Tuesday, October 17, 2017

Retiring Night of Swords

There are some projects that serve more as growing pains than actually good work. I think all artists (I use artist as a pejorative term when referencing myself) experience this phenomenon. It can be frustrating, especially with more recent work, to commit so much time to a project, go in with the best intentions, and then look back at the result three years later with contempt. I think that's why Stephen King recommends locking your finished manuscript in a desk for six months immediately after writing it before you start editing. Some things are too close, too fast.



Night of Swords was an independent study my really nice professor let me write for a whopping four credits. It's an rpg - my first experiment with hacking Apocalypse World and also the first rpg I had attempted in years. "I know how to write these things!" sophmore-me thought. I didn't know.

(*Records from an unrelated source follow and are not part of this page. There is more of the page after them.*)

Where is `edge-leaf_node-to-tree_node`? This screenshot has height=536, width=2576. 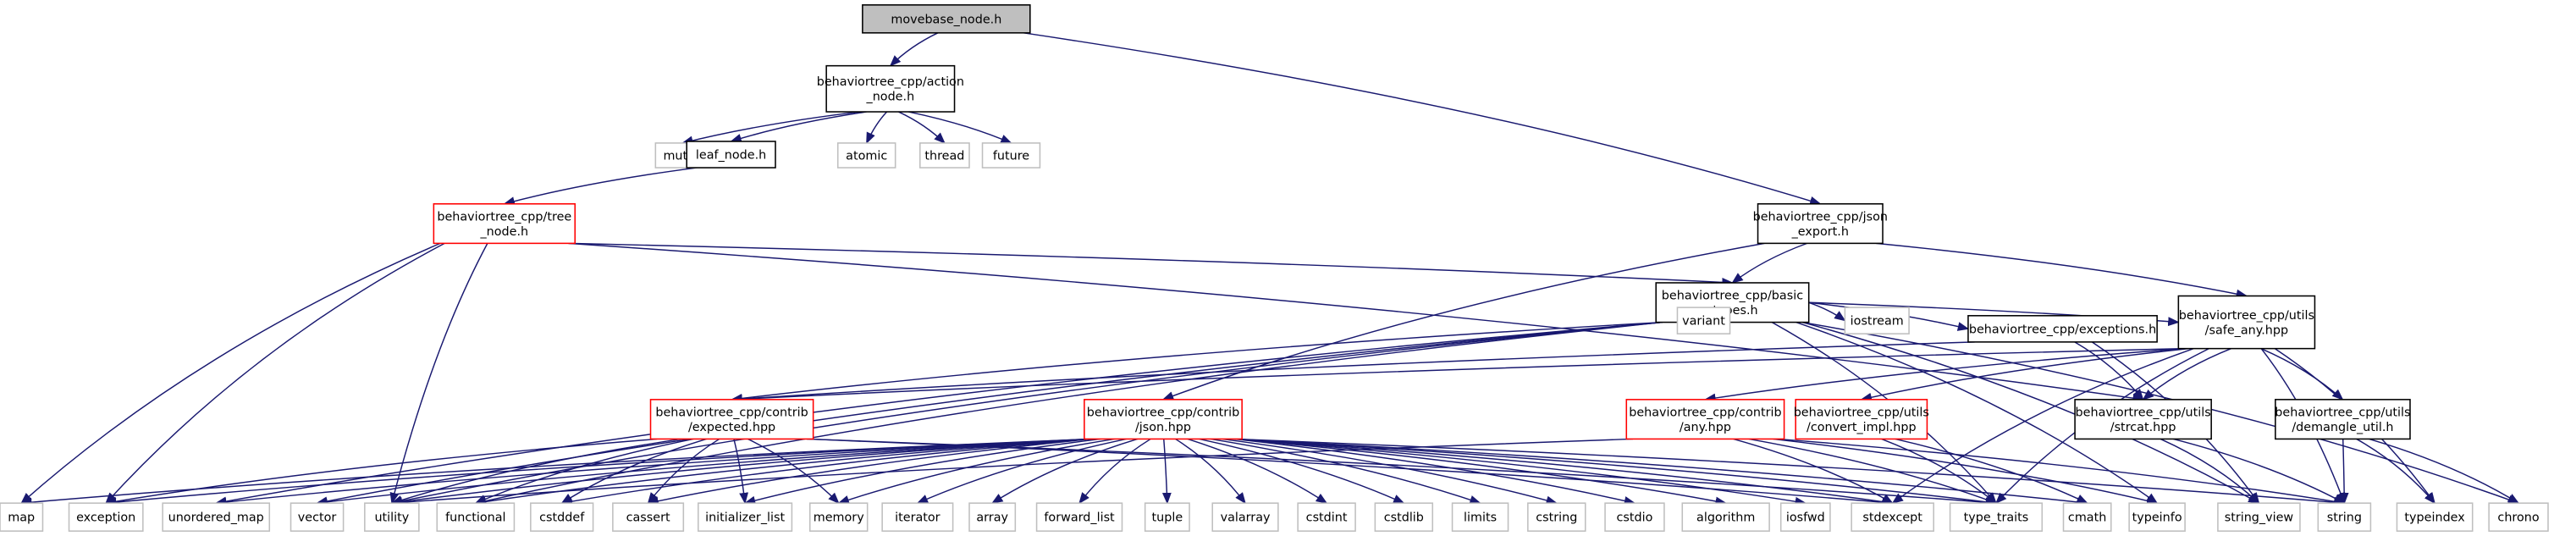 edge-leaf_node-to-tree_node is located at coordinates (600, 187).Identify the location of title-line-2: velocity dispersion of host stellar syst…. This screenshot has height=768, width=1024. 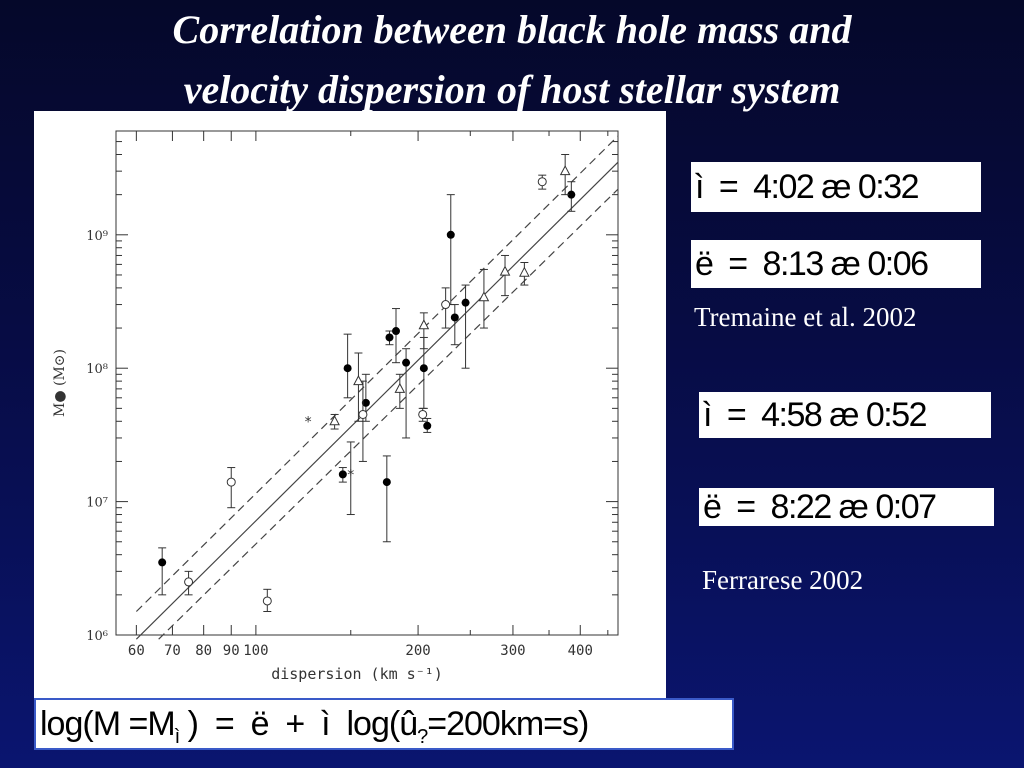
(512, 90).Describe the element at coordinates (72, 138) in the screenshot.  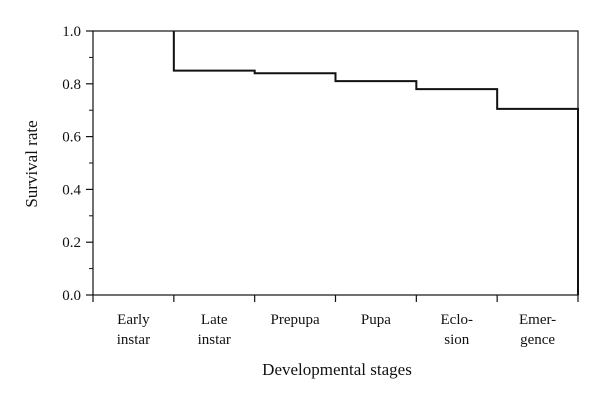
I see `y-tick-label: 0.6` at that location.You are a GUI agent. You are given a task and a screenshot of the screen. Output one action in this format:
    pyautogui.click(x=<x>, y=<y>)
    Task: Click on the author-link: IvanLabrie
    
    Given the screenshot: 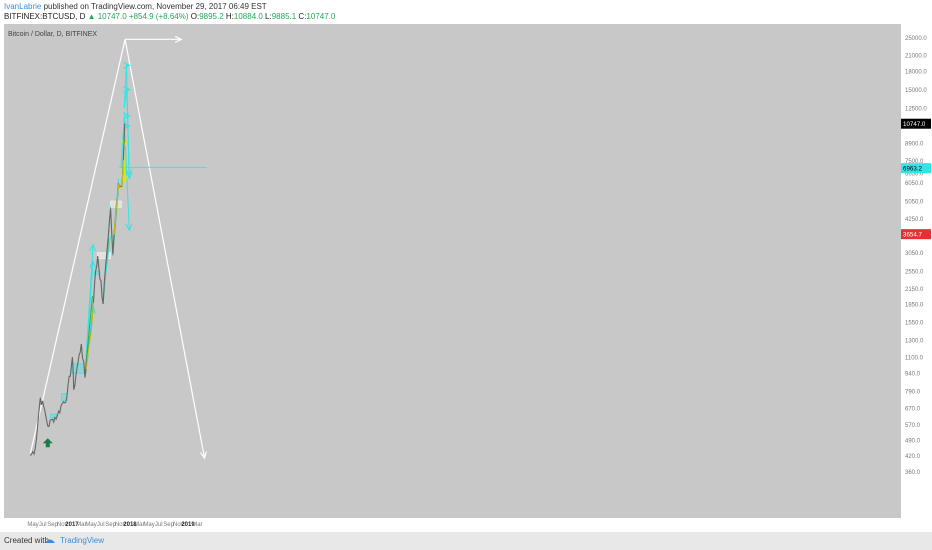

Today I redacted Night of Swords from my itch.io site in embarrassment. The writing is bad; the how to play sections sound condescending if not hackey. The rules are a blender of disparate ideas that don't serve the fiction. Some of the rules manage to offend my sensibilities at the core. The only redeeming aspect of the game was the experience I had playing it with my friends. NOS was their (unfortunately) first ever roleplaying game, but we had a wonderful time connecting over the story despite my sloppiness.

Sometimes it's good to let old ideas die, even the ones you really wanted to make work. Those ideas can resurface when you least expect it to become something greater. I'd love to revisit the demon-filled undercities of NOS sometime soon, start again from scratch, who knows. Until then I'll have to remain comfortable in the notion that at least these past three years have been milestones of artistic improvement, and not degeneration.